*Fragmento*:

Siete medallas de oro. La noche de Múnich aún está llena de euforia después de la victoria del equipo estadounidense en los relevos 4x100 libres, otorgándole a Mark Spitz, de 22 años, su séptimo título olímpico. Nadie en la historia lo ha conseguido antes y en ese momento resulta impensable que nadie lo vaya a repetir en el futuro. Es tiempo de celebración y alegría: los Juegos Olímpicos con los que Alemania Occidental pretende congraciarse con el resto del mundo tras una larga posguerra están siendo un éxito deportivo, pero también social. No hay incidentes. No hay violencia. La tregua olímpica impone su ley en medio de tiempos convulsos.
Media ciudad festeja mientras la otra mitad duerme. Son las cuatro y media de la madrugada y en la Villa Olímpica reinaría el silencio y el descanso si no fuera por la adrenalina que mantiene despiertos a tantos y tantos deportistas el día antes de sus competiciones. Los atletas entran y salen y vuelven a entrar. Por eso no sorprende que, en medio de la noche, tres taxis se detengan en la entrada y de ellos salgan nueve hombres con bolsas deportivas y atuendo informal.
El que encabeza la comitiva es Mohammed Oudeh, también conocido como Abu Daud, uno de los jefes de Septiembre Negro, la organización terrorista escindida de Fatah y que forma parte del brazo militar de la Organización para la Liberación de Palestina (OLP). Daud es el que ha elegido a los ocho chicos que, uno a uno, saltan la valla de acceso a la Villa, el que los ha formado, el que tiene sus pasaportes a buen recaudo para que no huyan de su misión sagrada y el que ha establecido sus jerarquías: Luttit Afif en el papel de líder del comando, el jordano-palestino que viajó diez años atrás a Múnich para estudiar y que no tardó en convertirse en miembro de una de las tantas "células dormidas" que los terroristas han repartido por Europa.

*Extracto de datos*:
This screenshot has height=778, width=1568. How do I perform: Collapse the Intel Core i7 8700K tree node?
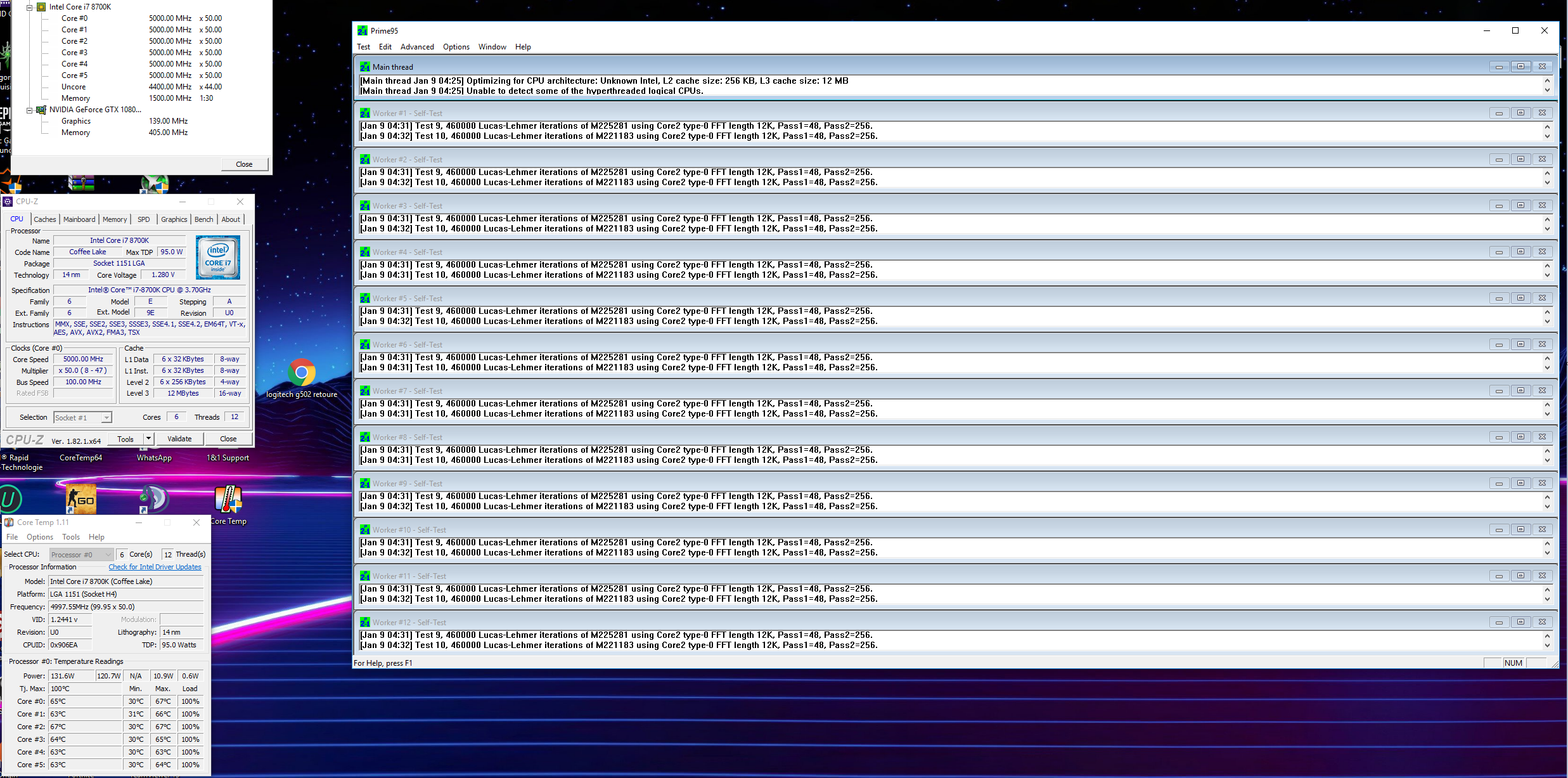[x=29, y=7]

*Tareas pendientes*:
- A) Copia, por favor, la parte del fragmento que abre con las palabras "Media ciudad festeja" y cierra con "y atuendo informal.".
- B) Indica si cada afirmación concuerda con el fragmento. Responde sí o no y cita textualmente las palabras del fragmento que lo deciden.
(i) Mark Spitz tenía 22 años cuando obtuvo su séptimo título olímpico.
(ii) Los nueve hombres llegaron a la Villa Olímpica en dos taxis.
(iii) Luttit Afif había viajado a Múnich para estudiar.

*Lista de respuestas*:
- A)
Media ciudad festeja mientras la otra mitad duerme. Son las cuatro y media de la madrugada y en la Villa Olímpica reinaría el silencio y el descanso si no fuera por la adrenalina que mantiene despiertos a tantos y tantos deportistas el día antes de sus competiciones. Los atletas entran y salen y vuelven a entrar. Por eso no sorprende que, en medio de la noche, tres taxis se detengan en la entrada y de ellos salgan nueve hombres con bolsas deportivas y atuendo informal.

- B)
(i) Sí: "otorgándole a Mark Spitz, de 22 años, su séptimo título olímpico".
(ii) No: "tres taxis se detengan en la entrada y de ellos salgan nueve hombres".
(iii) Sí: "el jordano-palestino que viajó diez años atrás a Múnich para estudiar".